[Direction]: Please gather every line in the entries below that contains the string "value", and copy each one out in full.

[Data to use]:
# # # # #

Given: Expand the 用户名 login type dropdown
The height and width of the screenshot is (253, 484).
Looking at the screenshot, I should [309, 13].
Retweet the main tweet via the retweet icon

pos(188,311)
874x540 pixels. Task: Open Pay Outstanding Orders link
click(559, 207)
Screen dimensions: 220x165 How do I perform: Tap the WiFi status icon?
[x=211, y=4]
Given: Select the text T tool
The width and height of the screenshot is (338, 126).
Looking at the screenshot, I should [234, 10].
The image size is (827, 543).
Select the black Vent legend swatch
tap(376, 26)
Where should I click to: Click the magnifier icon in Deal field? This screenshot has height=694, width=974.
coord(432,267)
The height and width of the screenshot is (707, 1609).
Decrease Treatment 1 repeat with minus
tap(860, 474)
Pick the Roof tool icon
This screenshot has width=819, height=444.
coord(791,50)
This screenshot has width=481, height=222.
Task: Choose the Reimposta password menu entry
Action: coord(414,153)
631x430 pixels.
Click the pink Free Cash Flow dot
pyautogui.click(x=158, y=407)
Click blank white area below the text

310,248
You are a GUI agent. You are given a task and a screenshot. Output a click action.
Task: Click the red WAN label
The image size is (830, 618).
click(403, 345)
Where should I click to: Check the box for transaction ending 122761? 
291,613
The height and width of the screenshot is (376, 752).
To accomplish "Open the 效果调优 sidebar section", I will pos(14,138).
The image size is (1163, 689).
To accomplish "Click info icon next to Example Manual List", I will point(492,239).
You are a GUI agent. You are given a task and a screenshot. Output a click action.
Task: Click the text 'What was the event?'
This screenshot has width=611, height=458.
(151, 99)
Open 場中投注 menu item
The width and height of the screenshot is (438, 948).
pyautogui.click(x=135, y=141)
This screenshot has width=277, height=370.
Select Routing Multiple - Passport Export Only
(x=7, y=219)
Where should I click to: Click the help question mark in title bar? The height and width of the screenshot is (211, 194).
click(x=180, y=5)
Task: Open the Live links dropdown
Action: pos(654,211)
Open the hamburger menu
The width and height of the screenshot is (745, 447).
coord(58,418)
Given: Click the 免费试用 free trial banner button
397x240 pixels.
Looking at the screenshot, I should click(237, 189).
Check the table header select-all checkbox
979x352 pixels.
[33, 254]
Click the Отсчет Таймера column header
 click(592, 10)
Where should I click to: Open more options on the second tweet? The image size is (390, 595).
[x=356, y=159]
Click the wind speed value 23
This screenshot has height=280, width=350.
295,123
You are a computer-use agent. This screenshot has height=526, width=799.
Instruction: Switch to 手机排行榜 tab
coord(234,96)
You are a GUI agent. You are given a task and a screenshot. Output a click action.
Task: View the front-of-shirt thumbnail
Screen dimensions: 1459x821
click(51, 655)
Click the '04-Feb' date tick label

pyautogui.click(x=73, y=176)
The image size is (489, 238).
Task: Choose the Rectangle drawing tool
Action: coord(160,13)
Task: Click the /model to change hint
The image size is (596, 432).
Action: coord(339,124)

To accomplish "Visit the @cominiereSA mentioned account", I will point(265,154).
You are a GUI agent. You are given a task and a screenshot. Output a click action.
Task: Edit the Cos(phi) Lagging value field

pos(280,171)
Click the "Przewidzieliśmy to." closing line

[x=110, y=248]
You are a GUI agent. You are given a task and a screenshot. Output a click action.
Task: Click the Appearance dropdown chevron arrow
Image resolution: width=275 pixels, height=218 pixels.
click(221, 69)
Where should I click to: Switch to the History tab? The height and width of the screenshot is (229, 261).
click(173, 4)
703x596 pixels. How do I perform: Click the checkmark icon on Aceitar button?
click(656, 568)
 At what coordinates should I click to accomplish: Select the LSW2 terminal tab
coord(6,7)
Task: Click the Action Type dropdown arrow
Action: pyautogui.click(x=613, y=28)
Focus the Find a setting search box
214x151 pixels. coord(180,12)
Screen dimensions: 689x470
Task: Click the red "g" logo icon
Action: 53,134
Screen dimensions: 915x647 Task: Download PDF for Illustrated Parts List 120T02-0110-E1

# # # # #

[Correct answer]:
Click the wind speed value 23
Task: Edit the Cos(phi) Lagging value field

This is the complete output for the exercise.